Just weeks after President Joe Biden issued a mass marijuana pardon and directed a review of the drug’s scheduling status, the U.S. Senate approved House-passed bipartisan cannabis research bill on Wednesday. It marks the first time a standalone piece of marijuana reform legislation has ever been sent to the president’s desk.

Just before the vote, Senate Majority Leader Chuck Schumer (D-NY) said on the floor that he is continuing to have “productive talks” about a broader package of cannabis reforms he hopes to pass before the end of the lame duck session.

In the meantime, while numerous marijuana measures have been filed and advanced in each chamber in recent sessions, reform has consistently stalled before reaching the president. But now, the “Medical Marijuana and Cannabidiol Research Expansion Act” is just one signature away from historic enactment.

The bill was filed in July and quickly moved through the House before being taken up by the Senate, which approved the legislation under unanimous consent.

The latest vote came one day after a House subcommittee held a hearing on cannabis legalization.

Senate leadership had planned to pass the measure in late September, but Sen. John Cornyn (R-TX) objected to the expedited process despite his stated support for marijuana research—delaying the action while the senators left for a multi-week recess around the midterm elections.

That hold was pulled on Tuesday, clearing its path to the Senate floor.

The bill “would eliminate the red tape that hinders cannabis research, opening the door for new innovative treatments derived from cannabis,” Schumer said ahead of the vote. “If you’re one of the millions of Americans who deals with conditions like Parkinson’s or epilepsy or post-traumatic stress, or any number of other conditions, cannabis might hold promising new options for managing these diseases.”

“We need to do the research first,” he said. “And the federal government, sadly, has been woefully behind the times on this front. This bill will help fix that.”

The majority leader then turned to the issue of further reforms.

“I hope after passing this bill the Senate can make progress on other cannabis legislation, too,” he said. “I’m still holding productive talks with Democratic and Republican colleagues in the House and the Senate on moving additional bipartisan cannabis legislation in the lame duck.”

“We’re going to try very, very hard to get it done,” Schumer said. “It’s not easy, but we’re making good progress. I thank my colleagues for the the excellent work on this [research] bill and hope it portends more good cannabis legislation to come.”

For the research legislation, Reps. Earl Blumenauer (D-OR) and Andy Harris (R-MD) sponsored the House version, which is substantively identical to a Senate bill from Sens. Dianne Feinstein (D-CA), Brian Schatz (D-HI) and Chuck Grassley (R-IA) that previously cleared that chamber.

The bipartisan nature of the legislation is evidenced by both the fact that its sponsors are diametrically opposed on broader marijuana reform policy and that leadership had agreed to an expedited legislative process prior to Cornyn’s objection.

Senate majority and minority leaders had agreed in September to “hotline” the bill, contacting members to give them a relatively short window of time to voice any objections to the legislation. A House source told Marijuana Moment at the time that Cornyn held up the cannabis bill, as well as other House legislation, because of broader frustrations that the opposite chamber hadn’t acted on his own unrelated proposals.

“There is substantial evidence that marijuana-derived medications can and are providing major health benefits,” Feinstein said in a press release after the vote. “Our bill will make it easier to study how these medications can treat various conditions, resulting in more patients being able to easily access safe medications.”

Grassley said that he has “heard directly from Iowans who are desperately in search of treatment options for conditions like child epilepsy.”

Unfortunately, many families have resorted to using untested, unregulated derivatives from the marijuana plant as a last resort to treat these conditions,” he said. “Since 2015, I’ve pushed to expand medical research into marijuana derivatives such as cannabidiol to better understand their benefits and potential harms. This research is a critical step toward ensuring safe and effective therapies are also consistently regulated like any other prescription drug.”

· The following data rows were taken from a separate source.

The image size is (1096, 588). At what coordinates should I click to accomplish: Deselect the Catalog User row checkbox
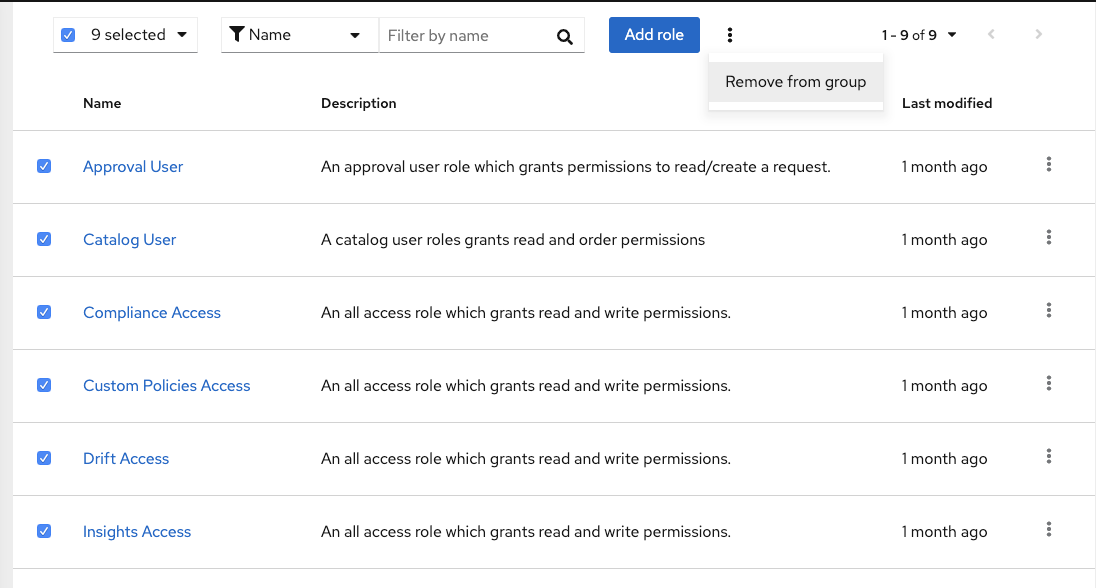coord(44,240)
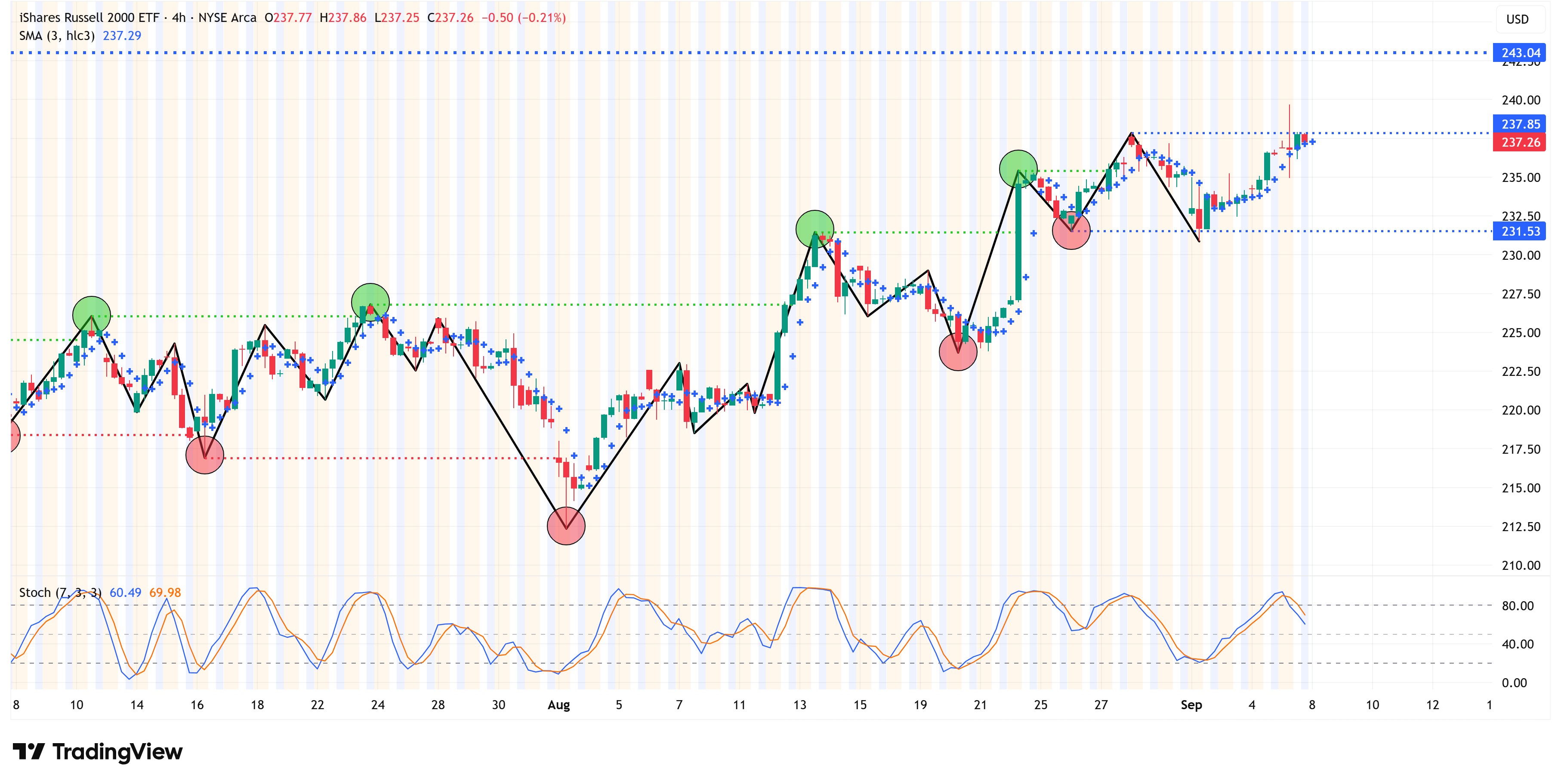Click the 80.00 level on the Stoch scale
Viewport: 1561px width, 784px height.
point(1518,605)
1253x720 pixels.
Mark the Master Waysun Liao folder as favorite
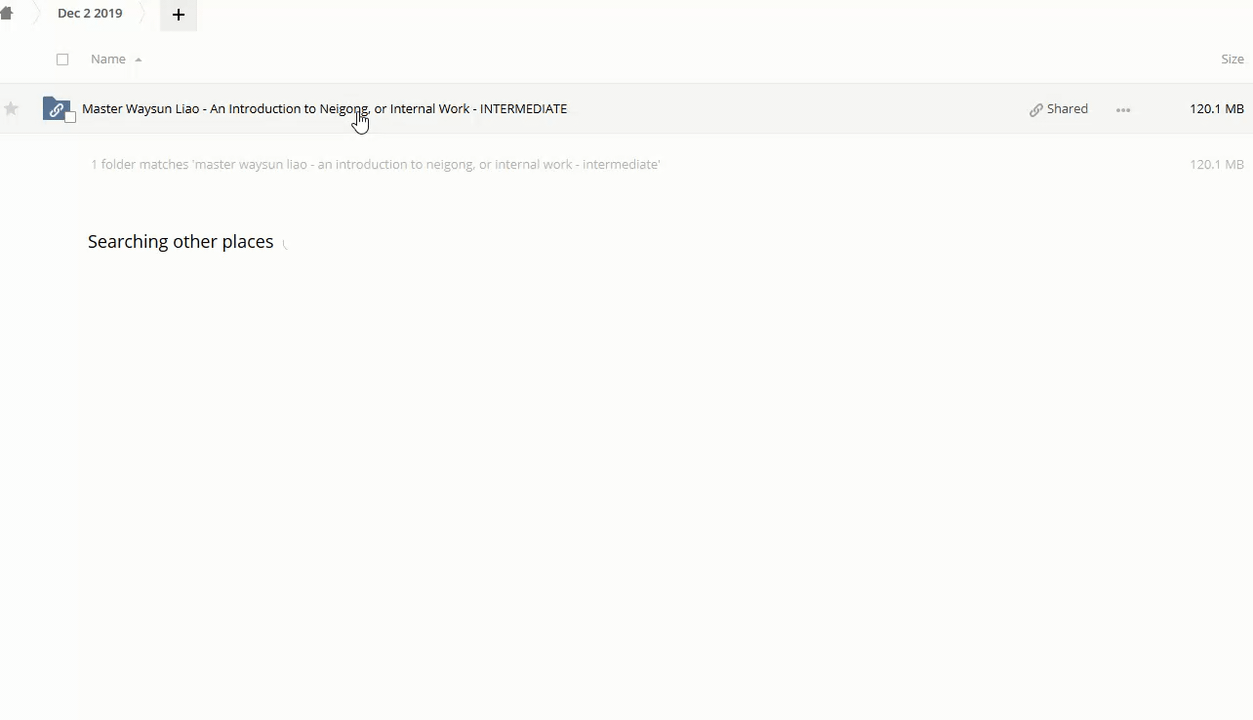point(11,109)
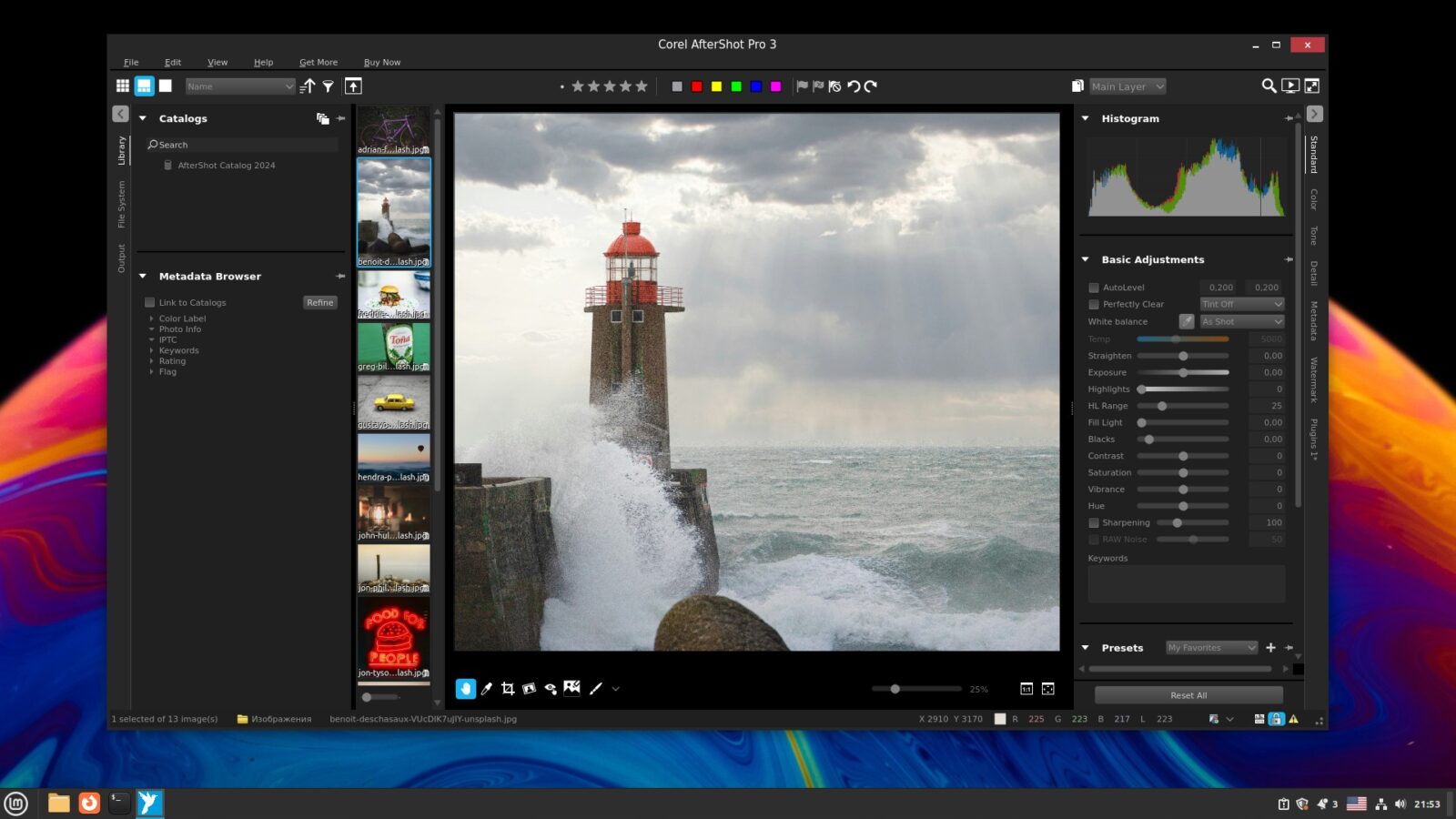
Task: Open the Edit menu
Action: (172, 62)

Schatz said that “the medical community agrees that we need more research to learn about marijuana’s potential health benefits, but our federal laws today are standing in the way of us finding those answers.”

“Our bill, which is now set to become law, will remove excessive barriers that make it difficult for researchers to study the effectiveness and safety of marijuana, and hopefully, give patients more treatment options,” he said.

Legalization advocates and prohibitionists alike have pushed for swift passage of the research bill, even as the former group is hoping to see more comprehensive cannabis legislation advance before the end of the session.

Back in September, researchers and other advocates associated with the prohibitionist organization Smart Approaches To Marijuana (SAM) sent a letter to Schumer, imploring him to bring the research measure to a vote.

Blumenauer and Harris previously championed a separate cannabis research bill that advanced through their chamber in April. Unlike that legislation, however, the newly approved bill notably does not include a provision that scientists had welcomed that would have allowed researchers to access cannabis from state-legal dispensaries to study.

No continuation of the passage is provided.